▶ **STATED EXERCISE**:
From the records below, pull out every line that contains the word "green" and copy each of those lines in full.

▶ **RECORDS SUPPLIED**:
● ● ●

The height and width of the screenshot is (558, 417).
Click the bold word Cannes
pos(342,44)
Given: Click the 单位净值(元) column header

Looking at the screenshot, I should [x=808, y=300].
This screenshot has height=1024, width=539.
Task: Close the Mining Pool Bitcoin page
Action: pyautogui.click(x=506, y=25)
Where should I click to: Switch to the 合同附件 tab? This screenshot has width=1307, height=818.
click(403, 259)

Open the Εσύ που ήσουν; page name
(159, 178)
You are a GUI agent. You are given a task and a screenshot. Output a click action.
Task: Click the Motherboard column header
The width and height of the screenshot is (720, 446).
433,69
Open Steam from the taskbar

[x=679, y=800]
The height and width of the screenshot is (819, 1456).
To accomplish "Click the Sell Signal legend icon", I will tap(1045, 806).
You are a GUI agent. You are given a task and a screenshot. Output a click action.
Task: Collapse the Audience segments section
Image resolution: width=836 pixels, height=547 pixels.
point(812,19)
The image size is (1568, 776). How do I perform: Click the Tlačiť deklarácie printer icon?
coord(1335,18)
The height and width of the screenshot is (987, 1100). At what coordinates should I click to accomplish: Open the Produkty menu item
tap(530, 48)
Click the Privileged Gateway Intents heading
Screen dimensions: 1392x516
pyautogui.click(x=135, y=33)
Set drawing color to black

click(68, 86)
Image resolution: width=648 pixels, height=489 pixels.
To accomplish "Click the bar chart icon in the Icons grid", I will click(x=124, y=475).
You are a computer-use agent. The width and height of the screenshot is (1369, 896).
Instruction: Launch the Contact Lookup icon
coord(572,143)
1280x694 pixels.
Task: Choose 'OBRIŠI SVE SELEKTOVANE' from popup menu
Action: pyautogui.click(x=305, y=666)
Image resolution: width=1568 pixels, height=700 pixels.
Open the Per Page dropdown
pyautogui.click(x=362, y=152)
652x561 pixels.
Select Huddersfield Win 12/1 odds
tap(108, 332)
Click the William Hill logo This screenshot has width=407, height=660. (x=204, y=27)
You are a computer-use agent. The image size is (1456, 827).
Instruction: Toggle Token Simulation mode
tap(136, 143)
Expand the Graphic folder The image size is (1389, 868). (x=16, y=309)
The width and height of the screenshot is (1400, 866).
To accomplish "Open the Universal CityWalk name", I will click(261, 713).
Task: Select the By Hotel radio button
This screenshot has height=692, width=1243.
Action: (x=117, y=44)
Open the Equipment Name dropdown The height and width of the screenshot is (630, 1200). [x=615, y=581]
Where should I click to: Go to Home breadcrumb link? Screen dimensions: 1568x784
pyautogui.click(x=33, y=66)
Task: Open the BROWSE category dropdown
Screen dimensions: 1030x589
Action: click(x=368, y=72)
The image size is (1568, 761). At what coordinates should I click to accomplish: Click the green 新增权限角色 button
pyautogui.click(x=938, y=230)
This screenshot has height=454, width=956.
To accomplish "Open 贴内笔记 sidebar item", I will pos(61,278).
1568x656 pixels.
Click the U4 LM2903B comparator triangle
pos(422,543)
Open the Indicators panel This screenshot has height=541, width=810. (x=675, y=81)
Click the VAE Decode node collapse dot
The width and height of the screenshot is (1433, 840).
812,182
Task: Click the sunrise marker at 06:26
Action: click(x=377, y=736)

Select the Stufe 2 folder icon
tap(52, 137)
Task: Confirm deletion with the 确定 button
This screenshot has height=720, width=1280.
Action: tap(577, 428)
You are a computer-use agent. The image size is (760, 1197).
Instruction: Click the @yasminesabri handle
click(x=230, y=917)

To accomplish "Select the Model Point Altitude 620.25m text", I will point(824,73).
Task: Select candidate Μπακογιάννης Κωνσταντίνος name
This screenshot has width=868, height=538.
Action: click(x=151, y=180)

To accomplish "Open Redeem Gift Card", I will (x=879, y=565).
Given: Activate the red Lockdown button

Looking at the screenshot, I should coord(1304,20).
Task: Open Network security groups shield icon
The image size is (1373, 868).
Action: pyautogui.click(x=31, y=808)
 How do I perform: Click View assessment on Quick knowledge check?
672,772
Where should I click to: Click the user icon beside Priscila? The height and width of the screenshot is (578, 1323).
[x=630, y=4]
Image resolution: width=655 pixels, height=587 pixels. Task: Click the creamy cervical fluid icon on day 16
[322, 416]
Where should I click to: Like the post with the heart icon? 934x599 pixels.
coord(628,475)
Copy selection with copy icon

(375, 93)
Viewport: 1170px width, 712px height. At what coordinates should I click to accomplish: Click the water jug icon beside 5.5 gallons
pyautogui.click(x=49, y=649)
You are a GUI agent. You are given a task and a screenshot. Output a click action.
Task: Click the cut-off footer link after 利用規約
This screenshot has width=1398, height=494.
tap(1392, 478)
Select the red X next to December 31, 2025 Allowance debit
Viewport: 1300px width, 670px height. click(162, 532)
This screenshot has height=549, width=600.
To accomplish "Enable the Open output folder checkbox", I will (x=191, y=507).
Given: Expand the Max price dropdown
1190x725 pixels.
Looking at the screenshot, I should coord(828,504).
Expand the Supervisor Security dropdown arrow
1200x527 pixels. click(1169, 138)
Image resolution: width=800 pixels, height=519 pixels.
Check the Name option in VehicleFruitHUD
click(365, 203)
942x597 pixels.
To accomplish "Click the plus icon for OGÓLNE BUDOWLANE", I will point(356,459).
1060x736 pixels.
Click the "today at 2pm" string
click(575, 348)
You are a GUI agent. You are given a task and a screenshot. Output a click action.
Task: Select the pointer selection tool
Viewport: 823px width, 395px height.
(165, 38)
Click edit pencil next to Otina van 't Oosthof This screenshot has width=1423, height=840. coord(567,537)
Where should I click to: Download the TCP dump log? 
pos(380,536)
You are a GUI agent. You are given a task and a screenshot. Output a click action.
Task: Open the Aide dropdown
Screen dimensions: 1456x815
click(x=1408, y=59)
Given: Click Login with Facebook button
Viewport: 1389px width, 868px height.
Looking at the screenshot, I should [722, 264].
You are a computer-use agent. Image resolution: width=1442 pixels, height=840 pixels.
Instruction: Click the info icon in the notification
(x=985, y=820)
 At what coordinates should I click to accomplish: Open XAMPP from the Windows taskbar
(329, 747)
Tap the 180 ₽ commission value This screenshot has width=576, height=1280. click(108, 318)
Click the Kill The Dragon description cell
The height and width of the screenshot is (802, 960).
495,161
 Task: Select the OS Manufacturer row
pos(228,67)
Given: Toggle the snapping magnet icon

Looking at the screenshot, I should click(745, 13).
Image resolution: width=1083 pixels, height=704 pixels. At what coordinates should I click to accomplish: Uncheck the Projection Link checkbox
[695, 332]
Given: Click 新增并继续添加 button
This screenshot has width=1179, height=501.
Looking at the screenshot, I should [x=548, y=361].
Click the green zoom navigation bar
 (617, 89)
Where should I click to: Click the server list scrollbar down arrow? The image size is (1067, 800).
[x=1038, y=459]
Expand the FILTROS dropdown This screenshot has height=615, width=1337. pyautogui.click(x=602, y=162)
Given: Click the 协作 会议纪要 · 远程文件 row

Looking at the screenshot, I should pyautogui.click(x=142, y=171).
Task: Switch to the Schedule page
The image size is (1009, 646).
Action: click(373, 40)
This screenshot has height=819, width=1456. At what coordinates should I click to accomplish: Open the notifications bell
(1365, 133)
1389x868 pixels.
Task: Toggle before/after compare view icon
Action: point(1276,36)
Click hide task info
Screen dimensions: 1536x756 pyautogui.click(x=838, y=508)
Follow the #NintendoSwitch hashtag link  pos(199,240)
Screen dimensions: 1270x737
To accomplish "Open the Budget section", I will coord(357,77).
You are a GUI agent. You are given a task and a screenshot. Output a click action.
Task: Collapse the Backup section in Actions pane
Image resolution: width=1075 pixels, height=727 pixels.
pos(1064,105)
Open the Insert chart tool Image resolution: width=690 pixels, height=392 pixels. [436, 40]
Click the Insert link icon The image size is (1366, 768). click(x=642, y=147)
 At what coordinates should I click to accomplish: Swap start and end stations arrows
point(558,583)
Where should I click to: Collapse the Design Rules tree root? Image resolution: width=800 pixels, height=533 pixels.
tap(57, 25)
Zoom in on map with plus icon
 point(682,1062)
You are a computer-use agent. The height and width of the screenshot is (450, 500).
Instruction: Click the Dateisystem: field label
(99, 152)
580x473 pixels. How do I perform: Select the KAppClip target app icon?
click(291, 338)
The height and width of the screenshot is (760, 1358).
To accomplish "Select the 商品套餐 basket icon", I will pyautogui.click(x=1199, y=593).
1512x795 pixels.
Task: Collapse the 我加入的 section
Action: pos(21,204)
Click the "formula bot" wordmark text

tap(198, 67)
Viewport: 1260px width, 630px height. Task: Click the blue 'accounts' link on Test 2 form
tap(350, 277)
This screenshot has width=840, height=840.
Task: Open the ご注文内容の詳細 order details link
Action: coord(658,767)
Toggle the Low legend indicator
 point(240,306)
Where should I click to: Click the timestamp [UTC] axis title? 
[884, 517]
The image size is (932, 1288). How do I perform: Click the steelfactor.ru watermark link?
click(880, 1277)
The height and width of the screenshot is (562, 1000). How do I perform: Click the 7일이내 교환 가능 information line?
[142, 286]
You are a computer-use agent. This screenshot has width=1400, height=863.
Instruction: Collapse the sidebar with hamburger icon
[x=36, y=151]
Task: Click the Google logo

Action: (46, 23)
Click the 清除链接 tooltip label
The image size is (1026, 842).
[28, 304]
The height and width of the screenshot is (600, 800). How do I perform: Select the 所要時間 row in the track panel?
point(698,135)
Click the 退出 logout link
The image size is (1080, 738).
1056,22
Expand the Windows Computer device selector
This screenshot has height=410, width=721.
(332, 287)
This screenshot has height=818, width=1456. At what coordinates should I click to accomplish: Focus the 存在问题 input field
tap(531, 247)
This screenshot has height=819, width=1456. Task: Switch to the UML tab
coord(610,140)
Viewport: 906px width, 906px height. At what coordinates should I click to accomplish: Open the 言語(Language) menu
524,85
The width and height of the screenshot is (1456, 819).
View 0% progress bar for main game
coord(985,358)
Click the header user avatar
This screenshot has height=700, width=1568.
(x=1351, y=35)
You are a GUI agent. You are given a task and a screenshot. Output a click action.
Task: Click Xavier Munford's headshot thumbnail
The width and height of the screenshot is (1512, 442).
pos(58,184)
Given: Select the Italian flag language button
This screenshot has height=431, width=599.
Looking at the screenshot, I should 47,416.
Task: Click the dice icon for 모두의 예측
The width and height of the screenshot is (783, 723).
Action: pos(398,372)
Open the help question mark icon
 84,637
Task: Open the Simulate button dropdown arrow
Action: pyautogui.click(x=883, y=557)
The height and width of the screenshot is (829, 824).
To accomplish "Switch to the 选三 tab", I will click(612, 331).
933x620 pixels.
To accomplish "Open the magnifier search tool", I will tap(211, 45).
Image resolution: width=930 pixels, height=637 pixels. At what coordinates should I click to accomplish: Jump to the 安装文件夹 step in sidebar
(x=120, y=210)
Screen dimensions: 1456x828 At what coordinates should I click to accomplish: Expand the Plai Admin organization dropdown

● ● ●

▶ **RESULT FOR THIS EXERCISE**:
The image size is (1568, 761). At what coordinates should I click to accomplish: Click the green 新增权限角色 button
Click the green zoom navigation bar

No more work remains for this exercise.